The nod to the near past can also evoke a sense of Esce. The Reagan-era revival that hit the design world for the past five years can still be seen in restaurants, but this time it’s more Miami Vice as Memphis. The Ettore Sottsass-inspired designs (all terrazzo, all those flourishes) are being replaced with something that looks more like a fancy grandma square in Boca (see these folding chairs at ZZ). “The 1980s was a very American moment,” says Fulk. „They had a bit of lightning and fun, but also that attitude of confidence.” (It’s a trend that is likely reflected in guests’ outfits as well, as there doesn’t seem to be an end to the 80s and 90s fashion trends that can be revived.) For older millennials like me, this is Miami Vice Vibes are reminiscent of our childhood, but I wonder if something else is at work here. In the cyclical nature of design, it is typical to single out trends from before birth. So if the ’80s-90s aesthetic is turning to Generation Z, it could have the benefit of making millennials feel young and hip, too.

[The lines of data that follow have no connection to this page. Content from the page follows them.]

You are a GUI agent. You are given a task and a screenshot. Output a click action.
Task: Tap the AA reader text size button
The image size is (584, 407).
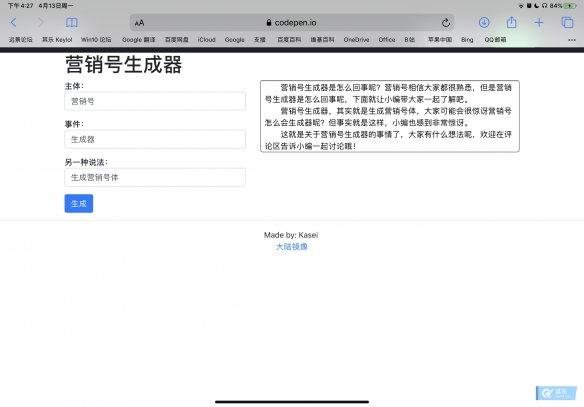pos(139,23)
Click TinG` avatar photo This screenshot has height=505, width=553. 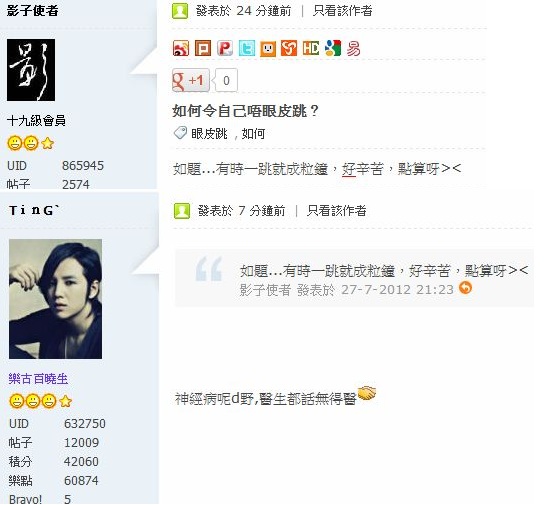click(x=55, y=299)
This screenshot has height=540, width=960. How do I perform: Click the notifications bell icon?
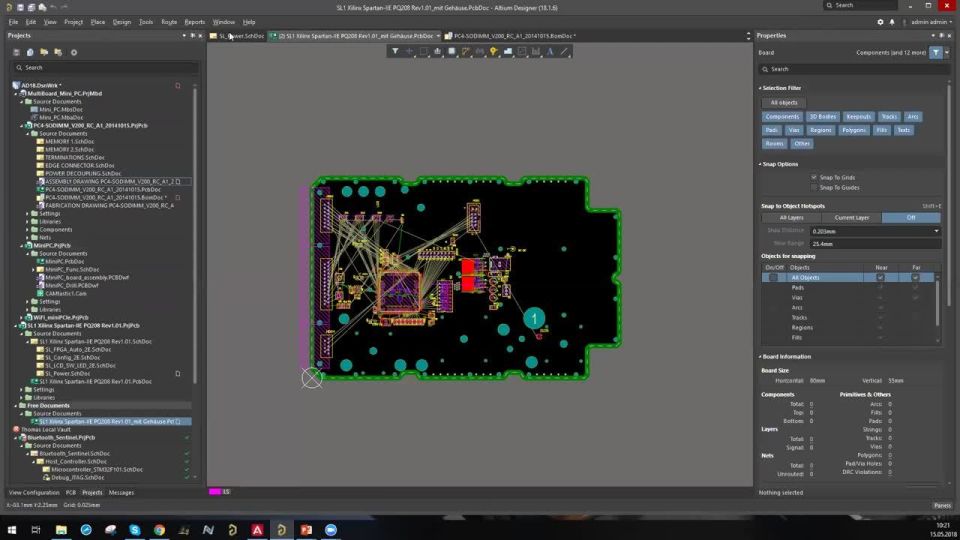[x=892, y=22]
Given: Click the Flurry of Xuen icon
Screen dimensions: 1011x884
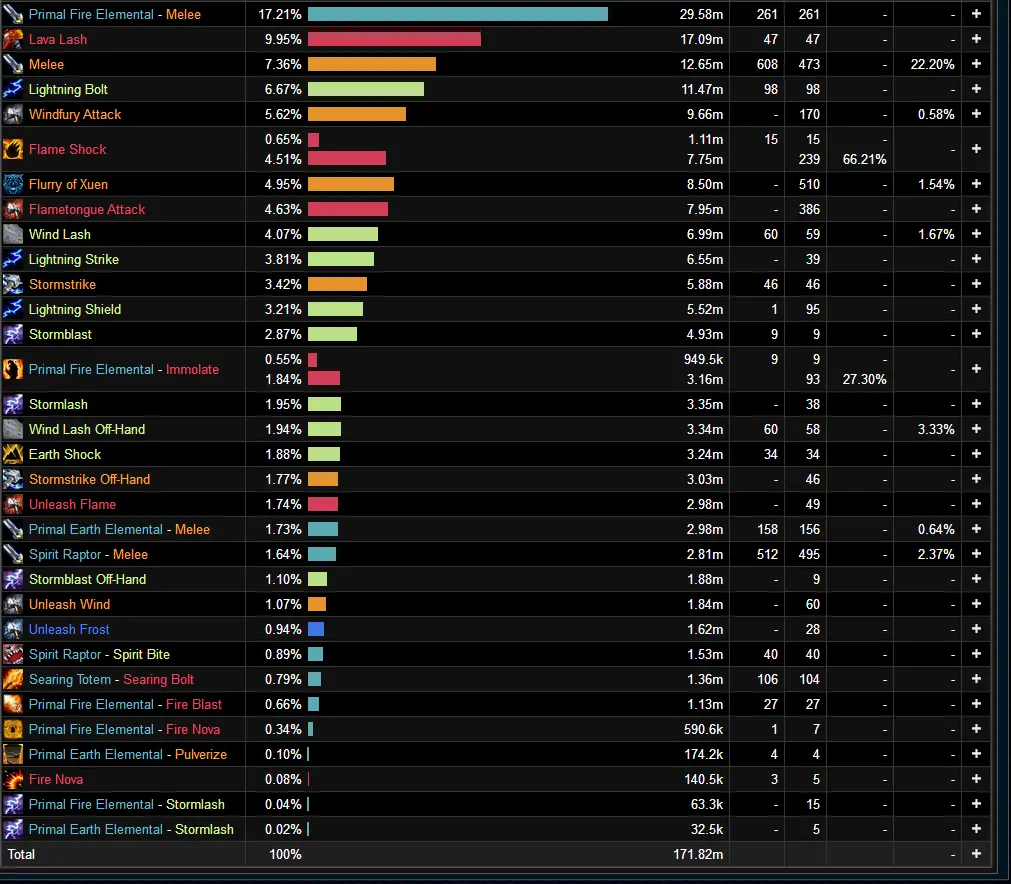Looking at the screenshot, I should 13,184.
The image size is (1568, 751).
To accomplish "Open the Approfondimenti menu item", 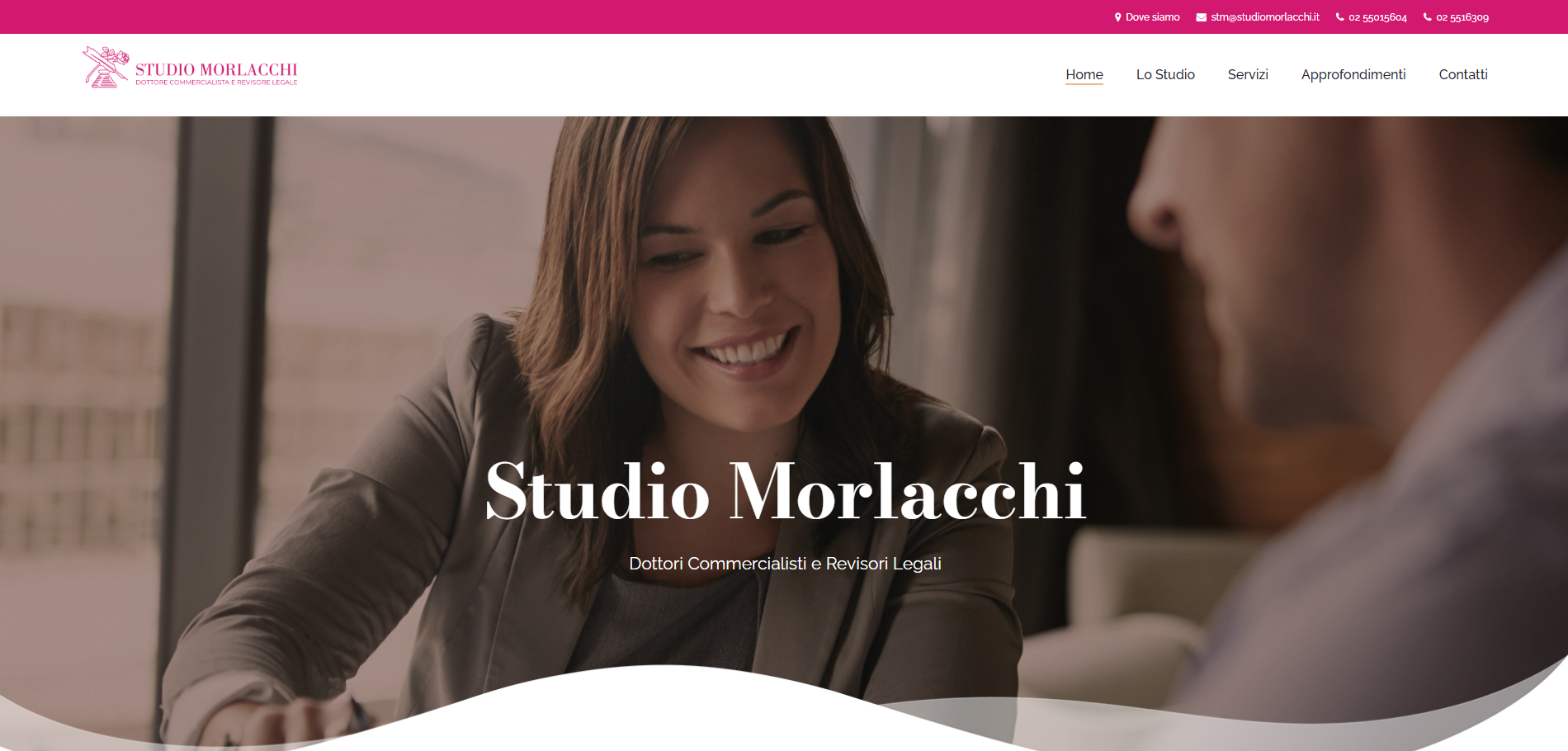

Millennials craving the next new thing could also be responsible for the pendulum swing moving away from the black boxes and minimalist white interiors that were so popular in the early years and early teenage years. In 2021 the restaurants will be full of bright colors with turquoise, orange and especially pink tones (Little Palm and Fandi Mata both have the pink hue). Restaurant designers have stepped up the intensity from pre-pandemic dusty pastels to downright poppy hues. Color feels up-to-date again.

The pool bar at Little Palm in the Ryder Hotel in Charleston.

Little Palm dining room with frond wallper and coral-colored benches and chairs.

The dining room of the Little Palm.

Mike Ledford

The connecting thread through the various influences at the moment – the abundance of the 50s, the self-confidence of the 80s, the candy colors – is optimism. Arrange photos of the new restaurants and it’s clear they share an aesthetic of uncompromising joy – think of playful wallper, cheerful lighting and upbeat stripes.

Taken together, these style trends suggest that diners want a break – not just after the pandemic, but before the dark of the Trump years. We want to dine at a Wes Anderson version of a Boca Raton beach club to put our problems behind us while we put the rest of our world back together. After almost a year and a half of eating at home, these hip places feel right: Don’t you want to enjoy your first few meals in a place that will make you smile?

„It’s hard to describe as a design direction, but I think part of the DNA of them is that they are these incredibly upbeat spaces,” says Fulk of Strawberry Moon and ZZ’s Sushi Bar. “They are hopeful, entertaining spaces that are purposely designed to be part of a party, to come together, and actually to be close together. Who would have ever thought that it felt like that? ”

Laura Fenton is the author of The little book of life small. Her letter was also published in Better houses & gardens, Braked, new York magazine, and Very easily. She lives in Jackson Heights, Queens.